Start Input rows

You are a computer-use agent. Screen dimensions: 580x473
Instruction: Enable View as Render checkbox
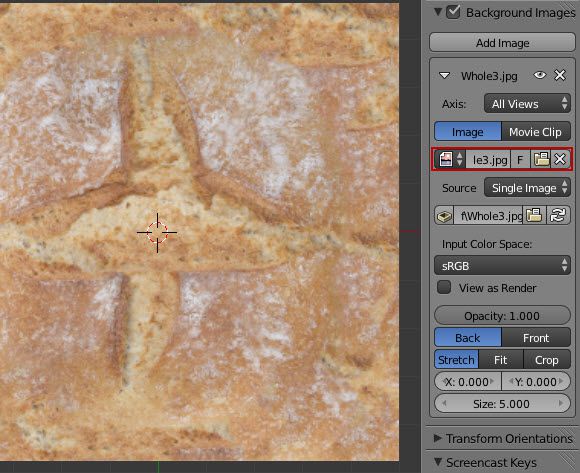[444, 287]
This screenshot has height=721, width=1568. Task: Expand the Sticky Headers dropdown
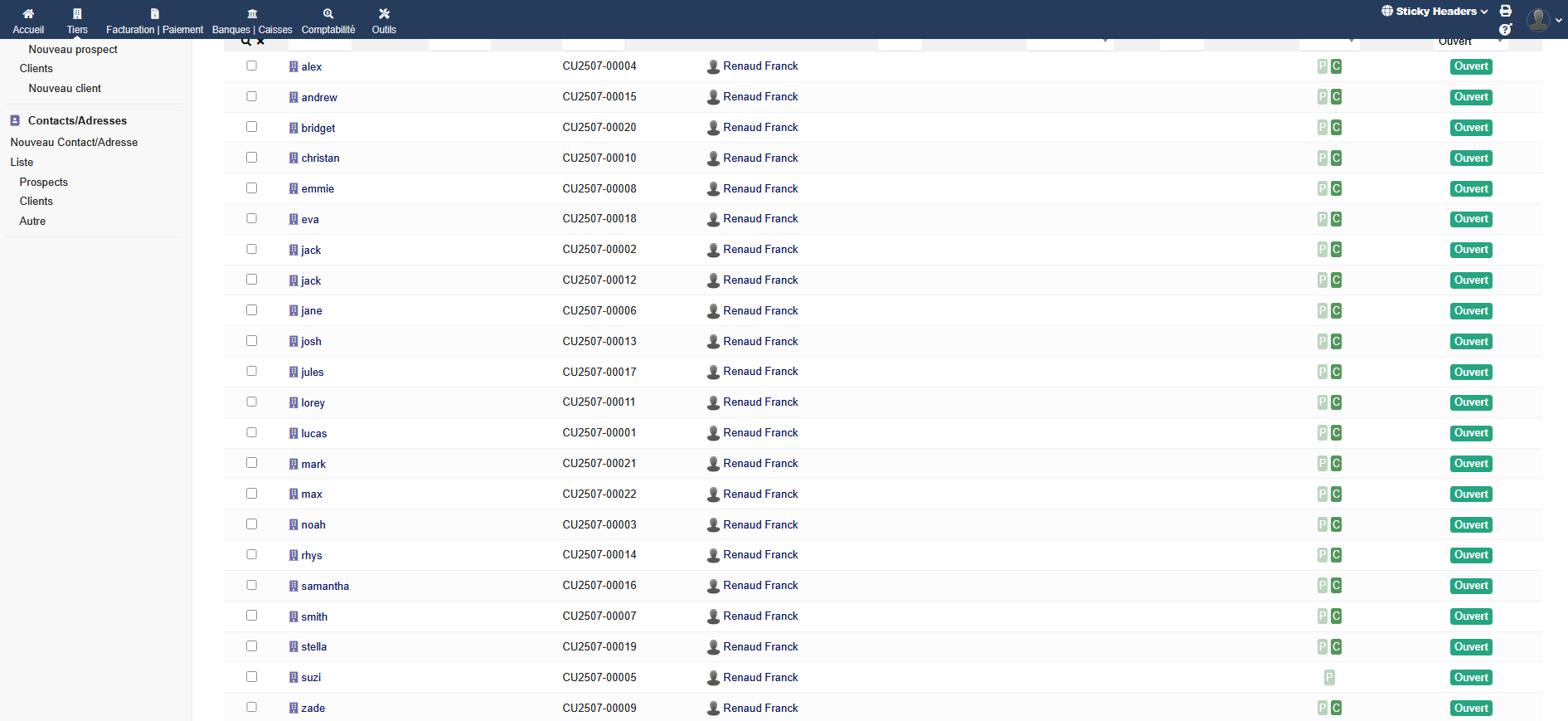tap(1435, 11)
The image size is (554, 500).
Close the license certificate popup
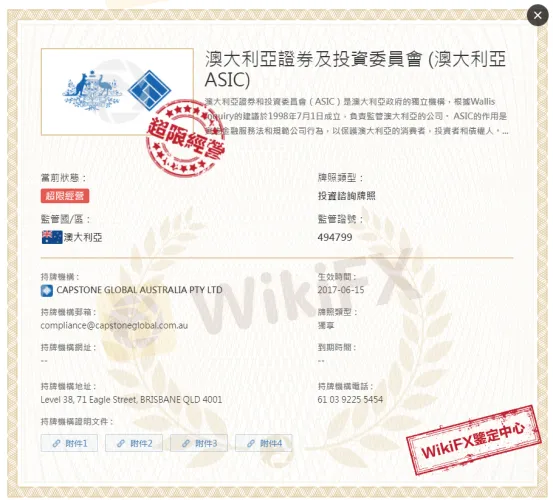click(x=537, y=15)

End Input rows

• **What to produce**:
Format these entries as a two-column CSV with the columns instruction and location, one row per entry, with the entry's text in the first column and its answer in the second. Put each field in quotes, replace line breaks with spaces, and leave out the pictures.

• **The reply**:
instruction,location
"You are a computer-use agent. Screen dimensions: 580x473 Instruction: Enable View as Render checkbox","[444, 287]"
"This screenshot has height=721, width=1568. Task: Expand the Sticky Headers dropdown","tap(1435, 11)"
"The image size is (554, 500). Close the license certificate popup","click(x=537, y=15)"